SS_Medicare_flipbook_2017 - page 16

Medicare
Health Insurance for Older Americans
Medicare is the U.S. government’s health insurance program for citizens
age 65 and older, as well as some younger individuals with specific disabilities
and illnesses, and families of deceased workers.
Generally, to be eligible for Medicare, you need to be age 65 and you (and/or your spouse)
must have paid Medicare and Social Security payroll taxes for at least 10 years. The cost for
Medicare will depend on your income, the options you choose, and the medical care you need.
There are two ways to receive Medicare coverage: Original Medicare or Medicare Advantage.
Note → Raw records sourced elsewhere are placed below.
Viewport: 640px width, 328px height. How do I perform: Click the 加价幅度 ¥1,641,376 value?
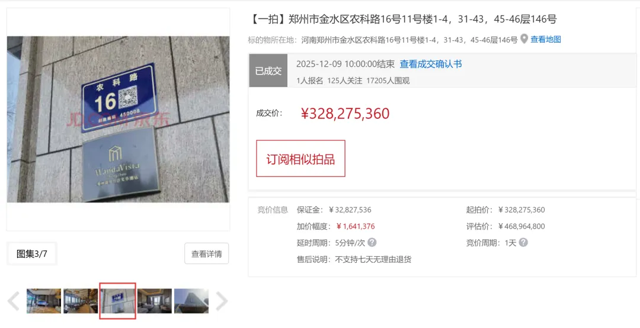coord(356,226)
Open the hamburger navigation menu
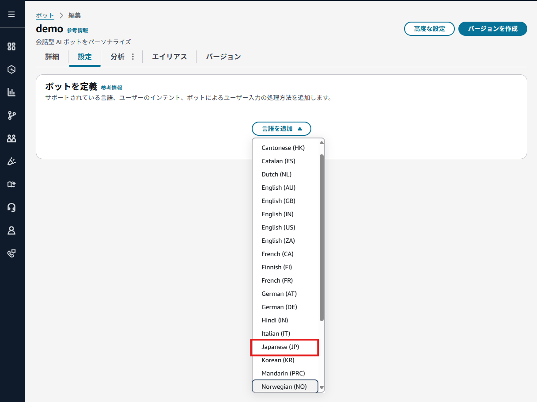The width and height of the screenshot is (537, 402). (11, 14)
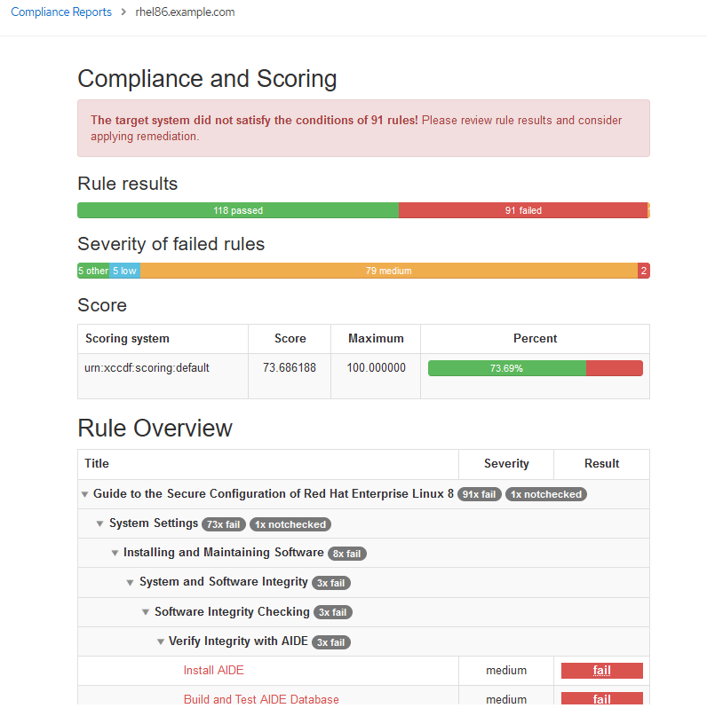Click the fail result for Install AIDE

[x=601, y=671]
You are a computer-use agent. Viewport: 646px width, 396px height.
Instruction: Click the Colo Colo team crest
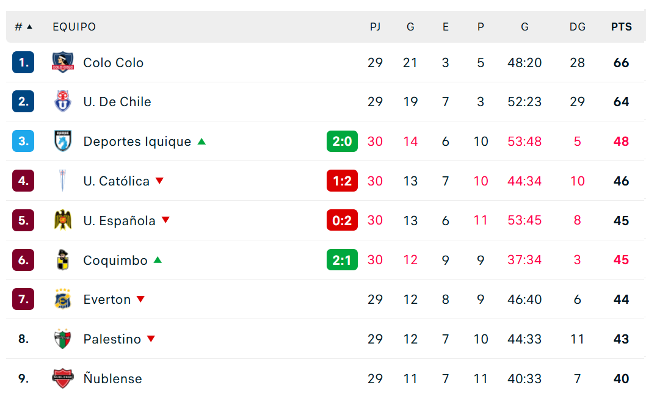63,62
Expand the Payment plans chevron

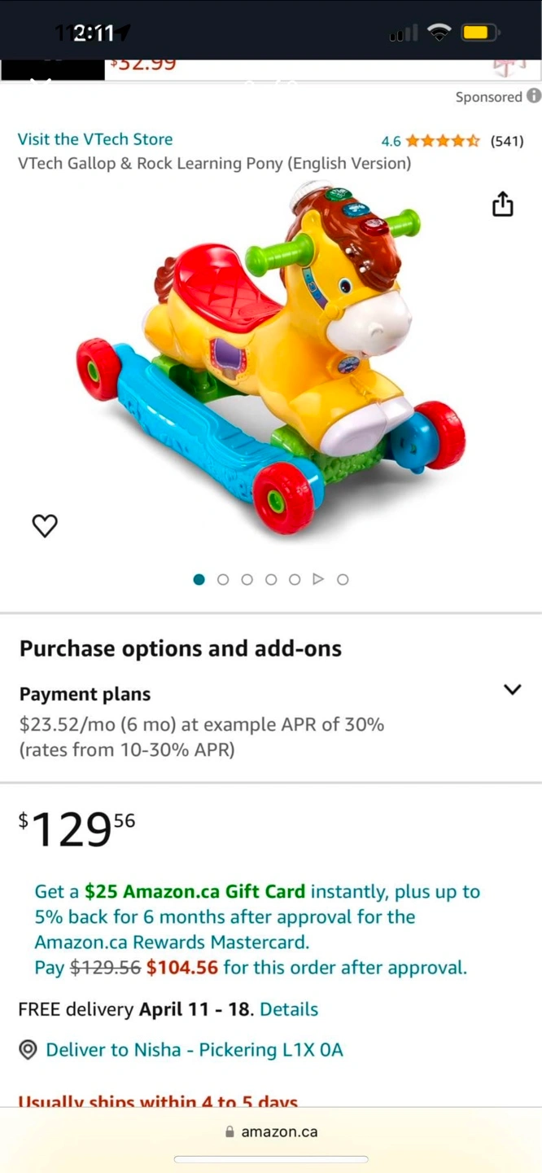[x=512, y=689]
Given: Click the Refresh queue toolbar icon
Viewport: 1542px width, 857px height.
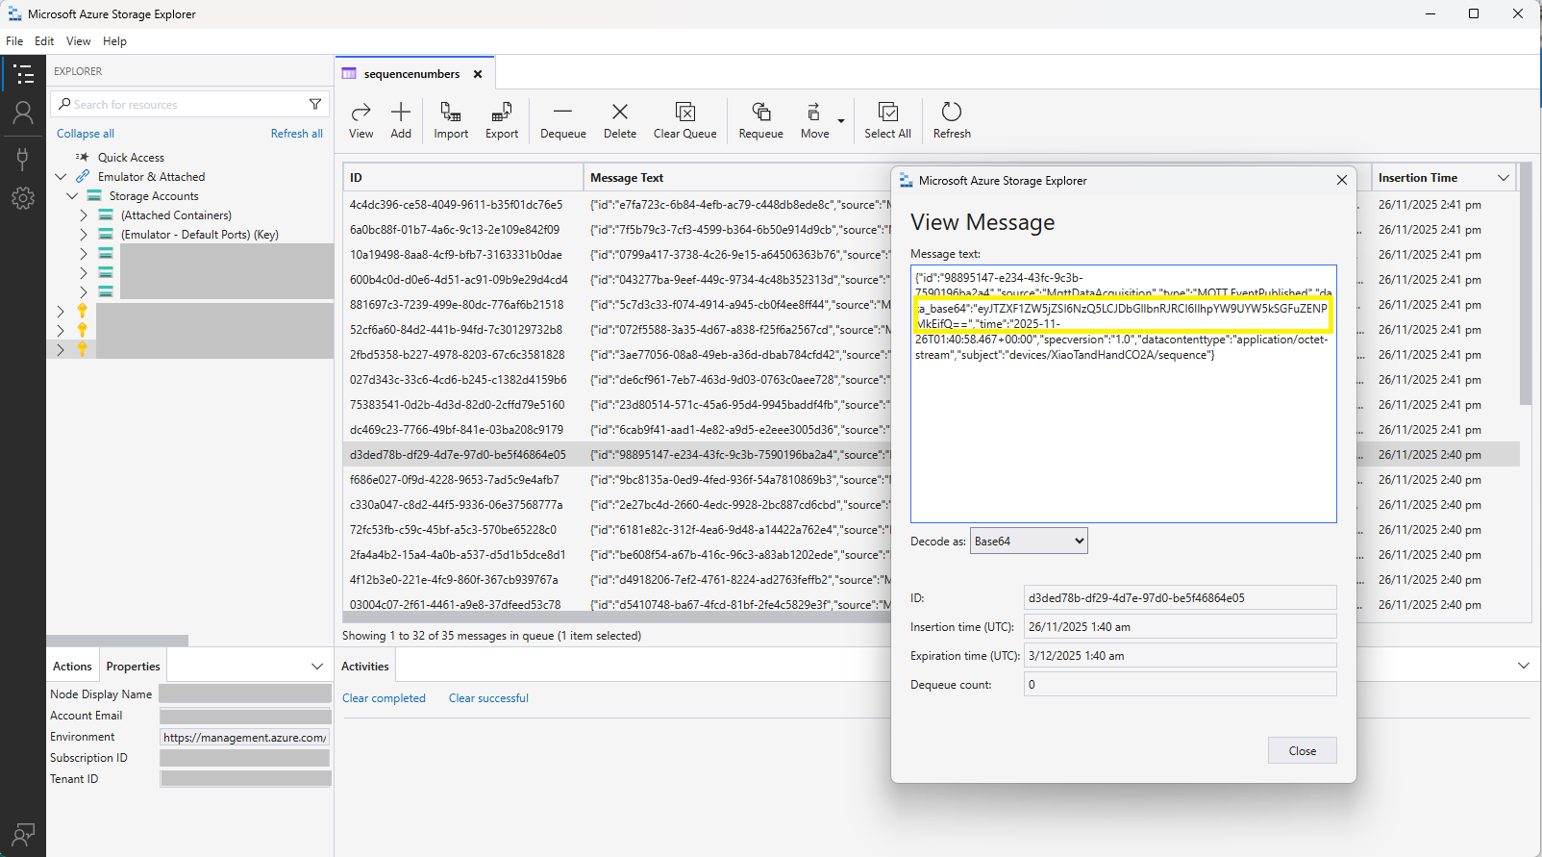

Original Medicare is divided into two parts: Parts A and B. Participants also have the option
of purchasing Part D prescription drug coverage as well as Medicare Supplement Insurance
(Medigap), which helps fill in coverage gaps.
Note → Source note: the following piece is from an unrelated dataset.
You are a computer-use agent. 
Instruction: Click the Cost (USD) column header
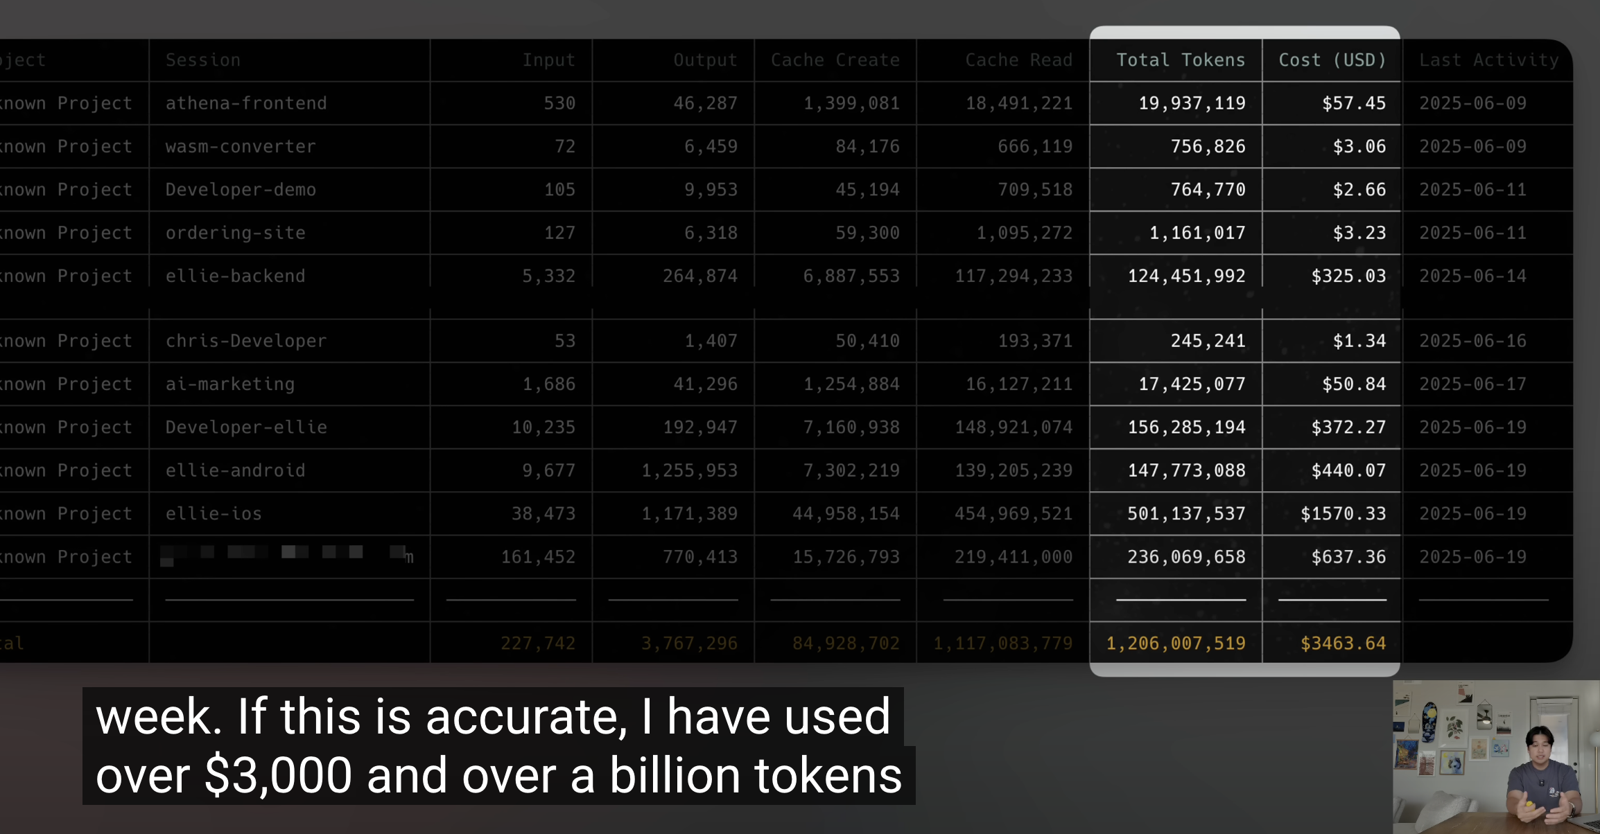tap(1332, 60)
Medicare Advantage (Part C) plans combine Parts A and B, offer other benefits, and often
include prescription drug coverage.
• Parts A and B are administered by the federal government.
• Parts C and D and Medigap are offered by private, Medicare-approved insurance companies.
Because Medicare covers a limited amount of skilled nursing facility care (after a three-day
hospital stay), there is a common misconception that Medicare will pay for long-term care.
However, all costs for long-term care — assisted living, nursing home care, personal assistance
at home — must be paid for out of pocket.